A joint U.S./German space mission to track the continuous movement of water and other changes in Earth's mass on and beneath the planet's surface successfully launched at 12:47 p.m. PDT (3:47 p.m. EDT) Tuesday from the California coast.
The twin spacecraft of the Gravity Recovery and Climate Experiment Follow-On (GRACE-FO), a joint NASA/German Research Centre for Geosciences (GFZ) mission, lifted off on a SpaceX Falcon 9 rocket from Space Launch Complex 4E at Vandenberg Air Force Base in California, sharing their ride into space with five Iridium NEXT communications satellites.
Ground stations have acquired signals from both GRACE-FO spacecraft. Initial telemetry shows the satellites are performing as expected. The GRACE-FO satellites are at an altitude of about 305 miles (490 kilometers), traveling about 16,800 mph (7.5 kilometers per second). They are in a near-polar orbit, circling Earth once every 90 minutes.

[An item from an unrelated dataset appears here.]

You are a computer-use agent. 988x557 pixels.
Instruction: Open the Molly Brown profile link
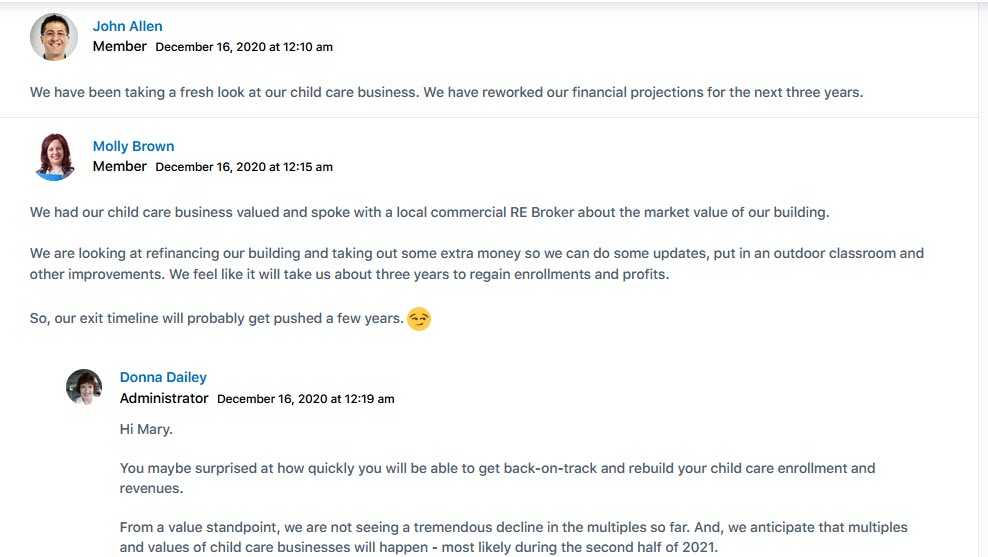[134, 146]
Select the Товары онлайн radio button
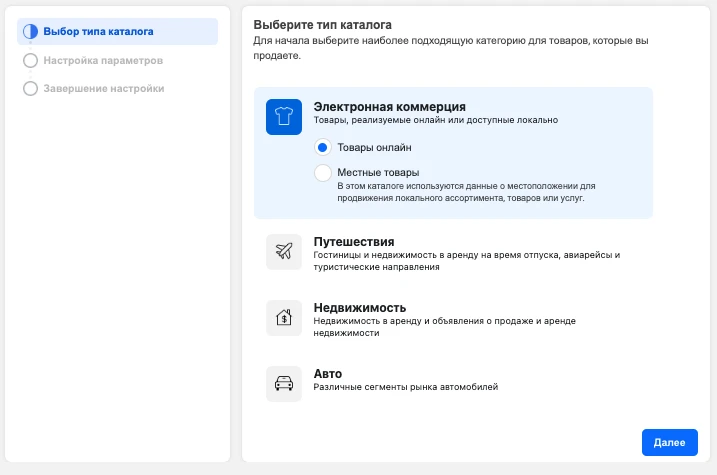The image size is (717, 475). pyautogui.click(x=322, y=147)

"GRACE-FO will provide unique insights into how our complex planet operates," said Thomas Zurbuchen, associate administrator of NASA's Science Mission Directorate at NASA Headquarters in Washington. "Just as important, because the mission monitors many key aspects of the Earth's water cycle, GRACE-FO data will be used throughout the world to improve people's lives -- from better predictions of drought impacts to higher-quality information on use and management of water from underground aquifers."
Over its five-year mission, GRACE-FO will monitor the movement of mass around our planet by measuring where and how the moving mass changes Earth's gravitational pull. The gravity changes cause the distance between the two satellites to vary slightly. Although the two satellites orbit 137 miles (220 kilometers) apart, advanced instruments continuously measure their separation to within the width of a human red blood cell.